Towards Forceful Robotic Foundation Models (survey) — complementary Cluster-J survey; takes the force angle this one under-weights, directly relevant to the non-visual-predicate thesis.
What Foundation Models can Bring (survey) — the model-type / robotic-module survey (Xiao et al. 2024) this paper explicitly positions itself against; useful contrast for a related-work framing.
Beyond Sight (FuSe) — cited as a multimodal-fusion VLA in §7.2.3; canonical heterogeneous-sensor + language policy.
Tactile-VLA — the survey's example (Huang et al. 2025a) of grounding force-adverbs ("gently", "hard") in tactile feedback; directly on the non-visual-predicate thesis.

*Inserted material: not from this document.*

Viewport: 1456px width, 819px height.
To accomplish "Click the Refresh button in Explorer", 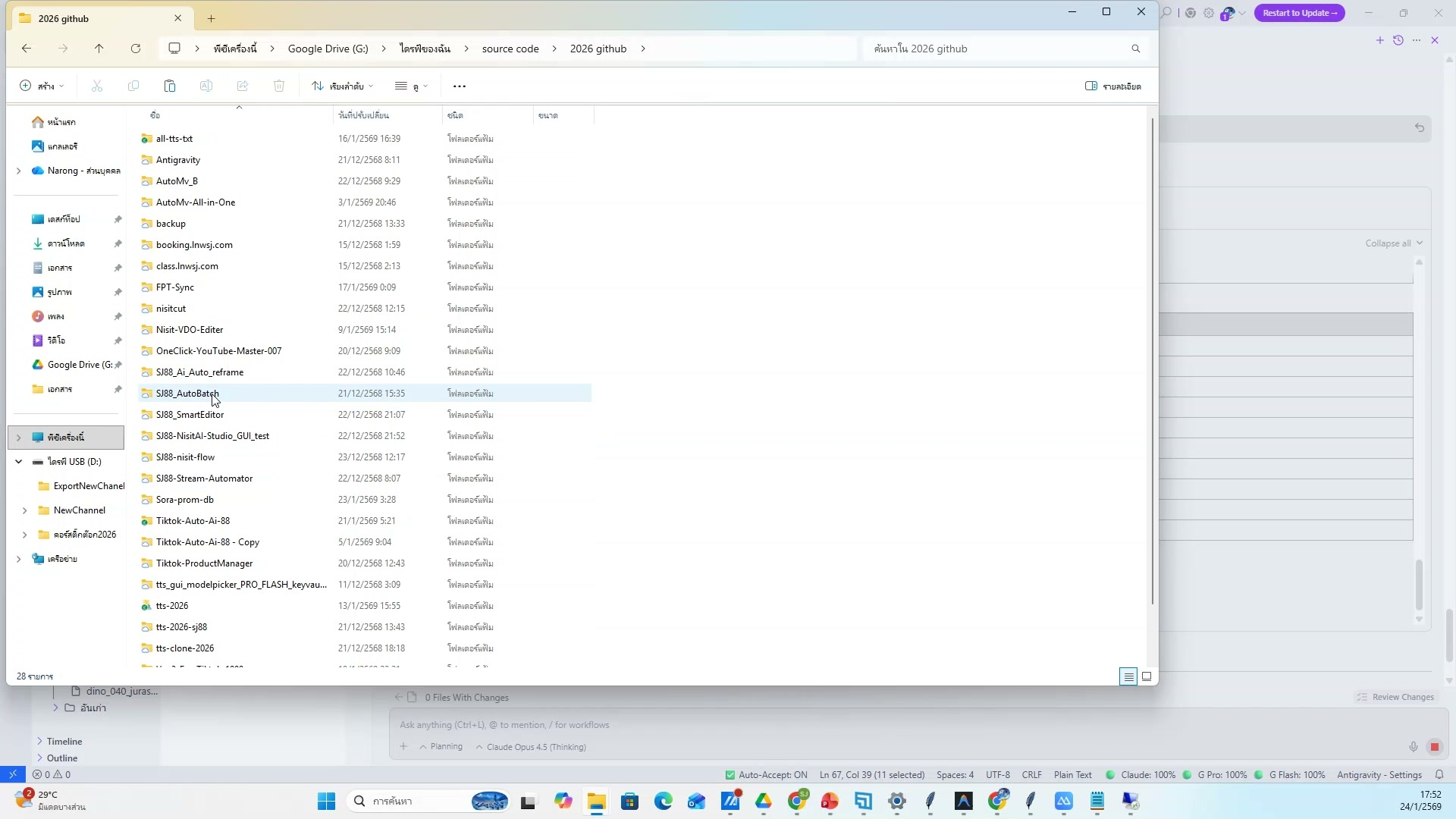I will (x=136, y=49).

ForceVLA — the force-aware MoE late-fusion VLA the survey highlights (Yu et al. 2026).

(b) Newly ingested in 2026-06-24 batch — directly relevant:

BLADE — the work this survey's §6 learning-reasoning branch (Silver et al. 2023 lineage) describes; positions our predicate-learning + bilevel-planning approach within the taxonomy.
PaLM-E — the survey's canonical VLM-empowered planner / embodied multimodal LM anchor (§6.3, Table 4, Table 6).
FuSe — if already summarized, the survey's multimodal-fusion VLA exemplar.
Tactile-VLA — if already summarized, the force-adverb-grounding instance closest to the batch thesis.